To do → Pull out each line of the items below that contains the string "text".

[Dataset records]

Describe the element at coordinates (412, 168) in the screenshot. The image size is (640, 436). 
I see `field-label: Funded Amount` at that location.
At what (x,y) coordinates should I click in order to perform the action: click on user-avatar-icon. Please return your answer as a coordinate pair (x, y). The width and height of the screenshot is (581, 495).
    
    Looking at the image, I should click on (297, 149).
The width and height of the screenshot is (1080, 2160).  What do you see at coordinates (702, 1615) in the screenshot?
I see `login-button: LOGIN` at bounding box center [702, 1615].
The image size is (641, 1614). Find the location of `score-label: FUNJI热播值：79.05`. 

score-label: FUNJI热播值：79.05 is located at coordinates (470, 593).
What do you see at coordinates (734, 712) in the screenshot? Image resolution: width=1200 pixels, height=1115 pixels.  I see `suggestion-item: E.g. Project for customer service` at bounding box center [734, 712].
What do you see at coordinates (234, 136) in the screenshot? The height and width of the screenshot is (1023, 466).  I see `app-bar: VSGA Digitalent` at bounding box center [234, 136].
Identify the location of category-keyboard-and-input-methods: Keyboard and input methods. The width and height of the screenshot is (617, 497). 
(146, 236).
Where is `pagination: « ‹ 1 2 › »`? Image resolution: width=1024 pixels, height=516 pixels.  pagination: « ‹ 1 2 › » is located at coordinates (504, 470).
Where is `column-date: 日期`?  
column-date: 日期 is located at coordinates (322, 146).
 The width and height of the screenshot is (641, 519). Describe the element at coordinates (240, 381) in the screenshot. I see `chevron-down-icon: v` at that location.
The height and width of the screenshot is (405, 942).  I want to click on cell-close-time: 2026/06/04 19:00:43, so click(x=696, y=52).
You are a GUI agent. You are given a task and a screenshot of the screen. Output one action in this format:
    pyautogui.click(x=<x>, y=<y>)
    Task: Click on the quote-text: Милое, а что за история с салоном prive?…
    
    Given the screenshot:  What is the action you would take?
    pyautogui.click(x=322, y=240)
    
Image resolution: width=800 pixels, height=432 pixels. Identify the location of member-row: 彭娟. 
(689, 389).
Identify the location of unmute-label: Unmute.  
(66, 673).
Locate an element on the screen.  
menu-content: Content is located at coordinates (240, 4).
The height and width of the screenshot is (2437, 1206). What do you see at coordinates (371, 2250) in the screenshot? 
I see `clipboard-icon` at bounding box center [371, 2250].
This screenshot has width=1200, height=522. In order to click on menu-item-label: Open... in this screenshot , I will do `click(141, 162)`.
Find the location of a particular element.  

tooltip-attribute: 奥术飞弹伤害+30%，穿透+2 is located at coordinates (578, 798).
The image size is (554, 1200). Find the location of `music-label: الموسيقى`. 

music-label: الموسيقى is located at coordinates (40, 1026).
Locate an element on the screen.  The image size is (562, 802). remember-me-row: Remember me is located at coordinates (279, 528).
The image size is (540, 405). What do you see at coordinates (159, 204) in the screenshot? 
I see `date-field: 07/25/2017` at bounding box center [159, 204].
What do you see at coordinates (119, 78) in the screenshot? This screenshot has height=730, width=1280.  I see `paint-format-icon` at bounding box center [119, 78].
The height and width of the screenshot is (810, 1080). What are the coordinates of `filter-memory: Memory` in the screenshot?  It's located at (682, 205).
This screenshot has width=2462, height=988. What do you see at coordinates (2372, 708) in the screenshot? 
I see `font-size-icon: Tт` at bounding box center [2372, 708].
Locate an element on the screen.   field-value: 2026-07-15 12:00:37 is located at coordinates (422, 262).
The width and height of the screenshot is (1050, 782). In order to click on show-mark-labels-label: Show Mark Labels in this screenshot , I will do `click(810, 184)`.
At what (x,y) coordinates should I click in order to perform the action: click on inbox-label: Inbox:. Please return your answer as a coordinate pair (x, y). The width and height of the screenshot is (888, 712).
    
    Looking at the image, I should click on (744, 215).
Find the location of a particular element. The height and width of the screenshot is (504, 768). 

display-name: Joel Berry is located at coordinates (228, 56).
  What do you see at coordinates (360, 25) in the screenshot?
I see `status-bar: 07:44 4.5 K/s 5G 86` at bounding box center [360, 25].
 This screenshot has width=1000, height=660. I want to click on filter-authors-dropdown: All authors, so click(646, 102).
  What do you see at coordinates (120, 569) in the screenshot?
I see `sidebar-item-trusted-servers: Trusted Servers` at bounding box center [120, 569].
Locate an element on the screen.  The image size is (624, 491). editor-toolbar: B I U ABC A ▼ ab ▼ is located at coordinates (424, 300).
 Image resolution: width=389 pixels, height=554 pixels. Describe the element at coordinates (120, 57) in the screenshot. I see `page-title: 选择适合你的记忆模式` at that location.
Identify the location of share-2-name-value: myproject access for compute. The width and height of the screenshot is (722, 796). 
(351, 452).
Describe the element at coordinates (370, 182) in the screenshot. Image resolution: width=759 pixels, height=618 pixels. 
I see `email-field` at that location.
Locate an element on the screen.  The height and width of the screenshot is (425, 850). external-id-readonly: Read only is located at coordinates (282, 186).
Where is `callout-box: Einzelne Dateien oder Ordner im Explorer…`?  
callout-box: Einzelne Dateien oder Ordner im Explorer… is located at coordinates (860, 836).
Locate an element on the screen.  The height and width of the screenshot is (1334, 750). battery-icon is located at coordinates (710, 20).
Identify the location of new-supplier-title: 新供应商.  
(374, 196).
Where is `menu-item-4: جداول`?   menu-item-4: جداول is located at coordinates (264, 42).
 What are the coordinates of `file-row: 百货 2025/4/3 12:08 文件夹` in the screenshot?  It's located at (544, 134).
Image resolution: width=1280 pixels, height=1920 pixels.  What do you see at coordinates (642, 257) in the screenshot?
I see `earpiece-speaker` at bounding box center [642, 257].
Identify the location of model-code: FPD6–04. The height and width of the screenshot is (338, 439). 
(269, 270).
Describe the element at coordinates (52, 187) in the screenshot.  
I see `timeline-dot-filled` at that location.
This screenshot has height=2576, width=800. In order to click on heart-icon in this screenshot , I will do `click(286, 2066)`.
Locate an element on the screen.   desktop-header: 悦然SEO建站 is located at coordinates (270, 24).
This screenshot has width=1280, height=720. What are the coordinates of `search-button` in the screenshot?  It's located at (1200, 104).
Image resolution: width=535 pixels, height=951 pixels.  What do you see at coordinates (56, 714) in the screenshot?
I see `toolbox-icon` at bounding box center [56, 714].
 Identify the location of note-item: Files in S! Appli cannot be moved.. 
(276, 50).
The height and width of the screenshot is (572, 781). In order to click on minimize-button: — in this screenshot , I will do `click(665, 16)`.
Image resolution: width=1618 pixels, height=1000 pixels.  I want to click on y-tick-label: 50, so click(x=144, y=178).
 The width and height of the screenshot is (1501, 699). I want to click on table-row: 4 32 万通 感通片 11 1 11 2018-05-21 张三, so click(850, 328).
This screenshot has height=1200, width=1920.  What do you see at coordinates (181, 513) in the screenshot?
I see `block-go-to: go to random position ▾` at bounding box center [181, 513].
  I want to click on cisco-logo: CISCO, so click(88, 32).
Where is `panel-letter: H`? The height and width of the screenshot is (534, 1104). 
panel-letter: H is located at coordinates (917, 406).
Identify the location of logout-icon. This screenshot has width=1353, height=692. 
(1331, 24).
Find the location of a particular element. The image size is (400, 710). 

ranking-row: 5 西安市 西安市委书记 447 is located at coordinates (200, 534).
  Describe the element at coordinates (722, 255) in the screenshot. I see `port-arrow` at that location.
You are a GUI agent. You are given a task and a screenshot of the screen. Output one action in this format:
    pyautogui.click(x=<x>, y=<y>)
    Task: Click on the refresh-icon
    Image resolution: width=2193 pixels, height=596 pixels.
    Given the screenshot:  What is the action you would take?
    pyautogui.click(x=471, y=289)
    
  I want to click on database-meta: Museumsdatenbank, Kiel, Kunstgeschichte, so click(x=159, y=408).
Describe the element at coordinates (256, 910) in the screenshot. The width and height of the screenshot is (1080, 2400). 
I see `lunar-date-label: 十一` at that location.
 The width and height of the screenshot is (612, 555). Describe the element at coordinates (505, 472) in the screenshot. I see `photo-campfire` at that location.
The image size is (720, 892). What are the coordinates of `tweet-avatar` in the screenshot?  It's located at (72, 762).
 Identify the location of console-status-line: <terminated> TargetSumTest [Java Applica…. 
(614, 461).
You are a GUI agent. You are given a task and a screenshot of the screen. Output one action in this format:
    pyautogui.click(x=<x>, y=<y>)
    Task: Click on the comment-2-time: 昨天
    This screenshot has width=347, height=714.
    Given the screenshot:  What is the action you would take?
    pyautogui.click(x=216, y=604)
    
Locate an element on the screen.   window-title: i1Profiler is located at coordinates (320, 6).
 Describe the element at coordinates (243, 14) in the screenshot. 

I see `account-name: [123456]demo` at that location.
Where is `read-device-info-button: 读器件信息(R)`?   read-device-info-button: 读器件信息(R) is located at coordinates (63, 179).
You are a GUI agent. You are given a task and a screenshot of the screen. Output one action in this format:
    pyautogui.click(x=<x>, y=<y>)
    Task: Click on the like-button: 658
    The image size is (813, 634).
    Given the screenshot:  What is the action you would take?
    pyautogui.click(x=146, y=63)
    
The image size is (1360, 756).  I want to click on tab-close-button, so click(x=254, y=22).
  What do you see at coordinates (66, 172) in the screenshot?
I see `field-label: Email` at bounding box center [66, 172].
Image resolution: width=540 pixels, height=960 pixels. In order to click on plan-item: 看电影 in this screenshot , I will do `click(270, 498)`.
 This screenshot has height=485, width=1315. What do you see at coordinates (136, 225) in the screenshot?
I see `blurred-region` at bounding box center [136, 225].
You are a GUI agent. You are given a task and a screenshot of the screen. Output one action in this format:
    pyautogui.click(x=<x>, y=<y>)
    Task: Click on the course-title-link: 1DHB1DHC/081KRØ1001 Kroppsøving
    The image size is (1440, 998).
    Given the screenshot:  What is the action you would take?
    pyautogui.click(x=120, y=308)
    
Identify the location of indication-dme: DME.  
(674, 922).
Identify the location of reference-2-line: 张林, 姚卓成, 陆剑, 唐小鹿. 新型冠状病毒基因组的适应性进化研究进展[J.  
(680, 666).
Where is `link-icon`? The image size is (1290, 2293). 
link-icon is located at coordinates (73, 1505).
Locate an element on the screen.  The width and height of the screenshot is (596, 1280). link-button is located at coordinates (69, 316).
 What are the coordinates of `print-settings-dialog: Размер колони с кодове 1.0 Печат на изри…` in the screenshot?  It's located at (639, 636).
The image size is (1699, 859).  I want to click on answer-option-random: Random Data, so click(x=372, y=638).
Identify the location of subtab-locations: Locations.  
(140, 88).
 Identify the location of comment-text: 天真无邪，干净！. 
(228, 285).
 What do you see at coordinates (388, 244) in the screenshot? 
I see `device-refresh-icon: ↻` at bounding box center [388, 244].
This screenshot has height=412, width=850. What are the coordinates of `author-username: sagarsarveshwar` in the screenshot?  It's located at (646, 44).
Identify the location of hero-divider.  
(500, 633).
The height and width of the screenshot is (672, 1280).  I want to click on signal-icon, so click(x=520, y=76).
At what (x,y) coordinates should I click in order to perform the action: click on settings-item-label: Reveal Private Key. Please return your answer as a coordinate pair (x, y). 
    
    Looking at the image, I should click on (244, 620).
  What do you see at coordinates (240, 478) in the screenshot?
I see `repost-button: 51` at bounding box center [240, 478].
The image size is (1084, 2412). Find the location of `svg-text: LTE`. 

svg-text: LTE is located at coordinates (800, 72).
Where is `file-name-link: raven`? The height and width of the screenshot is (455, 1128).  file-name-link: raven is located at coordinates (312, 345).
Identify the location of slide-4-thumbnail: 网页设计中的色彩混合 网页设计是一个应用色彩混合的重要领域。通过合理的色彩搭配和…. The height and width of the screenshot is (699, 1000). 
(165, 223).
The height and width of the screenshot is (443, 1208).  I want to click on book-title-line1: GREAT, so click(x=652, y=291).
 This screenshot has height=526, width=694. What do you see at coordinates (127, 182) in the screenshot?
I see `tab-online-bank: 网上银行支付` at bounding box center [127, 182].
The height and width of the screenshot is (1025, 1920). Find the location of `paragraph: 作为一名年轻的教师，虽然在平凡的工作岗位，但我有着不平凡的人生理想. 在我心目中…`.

[/Dataset records]

Exercise response →
    Task: Click on the quote-text: Милое, а что за история с салоном prive?…
 Identify the location of comment-text: 天真无邪，干净！. 
The image size is (1084, 2412). Find the location of `svg-text: LTE`. 
svg-text: LTE is located at coordinates (800, 72).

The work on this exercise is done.